Tra le domande non poteva mancare quella sulla collaborazione artistica più importante, alla quale Vai ha risposto senza esitazione: Frank Zappa! Ha raccontato che con lui bisognava pensare continuamente fuori dagli schemi, lavorare su tempi dispari, cercare ritmiche inconsuete, una vera e propria prova di forza per un giovane chitarrista, anche perché era in grado di rimanere in studio anche nove giorni di fila, senza sosta. Ha ricordato con piacere anche l’esperienza con Ozzy Osbourne: “Sono stato tre mesi in studio con lui, sono contento e fortunato per esserne uscito vivo”.
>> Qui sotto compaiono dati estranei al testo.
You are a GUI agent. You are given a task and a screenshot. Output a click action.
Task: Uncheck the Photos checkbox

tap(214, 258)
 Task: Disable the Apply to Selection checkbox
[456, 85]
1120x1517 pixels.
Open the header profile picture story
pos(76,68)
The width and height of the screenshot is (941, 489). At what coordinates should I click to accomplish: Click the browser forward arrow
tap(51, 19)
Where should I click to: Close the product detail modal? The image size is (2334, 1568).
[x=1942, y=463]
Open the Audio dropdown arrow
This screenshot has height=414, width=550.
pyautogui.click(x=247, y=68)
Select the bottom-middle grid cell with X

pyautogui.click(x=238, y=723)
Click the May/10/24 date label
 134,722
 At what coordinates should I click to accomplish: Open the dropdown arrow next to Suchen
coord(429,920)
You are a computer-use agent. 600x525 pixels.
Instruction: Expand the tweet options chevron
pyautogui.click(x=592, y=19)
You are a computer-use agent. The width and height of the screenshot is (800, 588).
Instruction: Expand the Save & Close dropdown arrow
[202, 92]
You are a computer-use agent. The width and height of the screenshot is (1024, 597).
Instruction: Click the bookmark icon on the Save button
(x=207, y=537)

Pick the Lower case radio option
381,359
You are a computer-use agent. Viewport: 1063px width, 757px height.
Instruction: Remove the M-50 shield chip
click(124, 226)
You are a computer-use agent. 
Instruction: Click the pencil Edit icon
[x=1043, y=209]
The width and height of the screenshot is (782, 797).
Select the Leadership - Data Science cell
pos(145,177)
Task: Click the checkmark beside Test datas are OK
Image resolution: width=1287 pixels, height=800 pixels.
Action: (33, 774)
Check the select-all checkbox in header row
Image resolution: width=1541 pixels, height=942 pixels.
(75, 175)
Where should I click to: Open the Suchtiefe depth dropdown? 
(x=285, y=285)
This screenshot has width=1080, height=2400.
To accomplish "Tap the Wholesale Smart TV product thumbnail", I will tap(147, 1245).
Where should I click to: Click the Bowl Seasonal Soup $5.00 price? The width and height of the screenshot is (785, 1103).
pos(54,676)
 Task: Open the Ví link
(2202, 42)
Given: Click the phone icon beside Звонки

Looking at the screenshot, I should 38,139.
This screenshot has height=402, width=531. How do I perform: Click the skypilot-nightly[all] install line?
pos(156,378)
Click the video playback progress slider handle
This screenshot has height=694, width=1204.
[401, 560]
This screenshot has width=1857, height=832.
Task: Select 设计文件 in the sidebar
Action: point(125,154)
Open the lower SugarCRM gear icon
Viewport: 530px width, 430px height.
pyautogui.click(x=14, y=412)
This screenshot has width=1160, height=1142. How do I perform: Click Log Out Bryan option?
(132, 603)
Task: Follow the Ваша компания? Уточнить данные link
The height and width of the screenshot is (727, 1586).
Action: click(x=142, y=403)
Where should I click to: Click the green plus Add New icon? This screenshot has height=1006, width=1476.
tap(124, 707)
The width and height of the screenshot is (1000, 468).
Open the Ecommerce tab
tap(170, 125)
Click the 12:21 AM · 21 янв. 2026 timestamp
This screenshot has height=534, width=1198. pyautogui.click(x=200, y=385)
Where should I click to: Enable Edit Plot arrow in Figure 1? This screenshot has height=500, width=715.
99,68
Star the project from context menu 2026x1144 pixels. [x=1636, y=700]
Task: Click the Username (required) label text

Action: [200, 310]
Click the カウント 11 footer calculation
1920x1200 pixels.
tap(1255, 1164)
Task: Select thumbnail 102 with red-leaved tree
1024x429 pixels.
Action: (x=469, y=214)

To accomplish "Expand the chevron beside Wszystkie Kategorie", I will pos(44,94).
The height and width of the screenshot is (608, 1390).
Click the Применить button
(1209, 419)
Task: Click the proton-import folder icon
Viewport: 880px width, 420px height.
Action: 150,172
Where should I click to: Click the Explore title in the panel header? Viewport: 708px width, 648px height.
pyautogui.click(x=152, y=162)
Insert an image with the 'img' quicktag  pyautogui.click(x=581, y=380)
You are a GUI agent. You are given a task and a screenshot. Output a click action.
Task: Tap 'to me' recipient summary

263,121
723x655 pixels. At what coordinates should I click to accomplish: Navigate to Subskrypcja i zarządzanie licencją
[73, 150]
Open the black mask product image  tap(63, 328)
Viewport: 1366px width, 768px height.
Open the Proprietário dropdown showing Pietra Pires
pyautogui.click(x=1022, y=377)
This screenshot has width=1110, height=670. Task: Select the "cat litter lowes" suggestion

“Il primo brano che ho composto si chiamava “Hot Chocolate”, avevo quattro anni, alla chitarra c’era mia sorella, di poco più grande di me, io alla batteria”. Così Steve Vai ha raccontato del suo esordio, un brano “tremendo”, ma del quale, a distanza di tanti anni, ancora ricorda le parole. Questo ha sottolineato ancora una volta il lato umano di un musicista che ha lasciato, e continua a lasciare, la propria firma nel mondo della musica.

La Masterclass, iniziata alle 20:30 dello scorso 21 marzo, è terminata dopo oltre due ore, letteralmente volate, coronata da una jam session con alcuni chitarristi presenti in sala.

Successivamente c’è stato il meet & greet, riservato ai primi duecento che avevano acquistato il biglietto, grazie al quale sono riuscito a far autografare la mia Ibanez Jem 77BFP, in mio possesso dal lontano 1993 e tenuta ben nascosta, per non correre il rischio di essere chiamato sul palco, vista l’avventura vissuta dal ragazzo citato in apertura!

L’impegno profuso da Industrie Sonore è stato ben ripagato da un pubblico numeroso, partecipe, che ha assistito ad una performance straordinaria, in un ambiente molto informale ed intimo.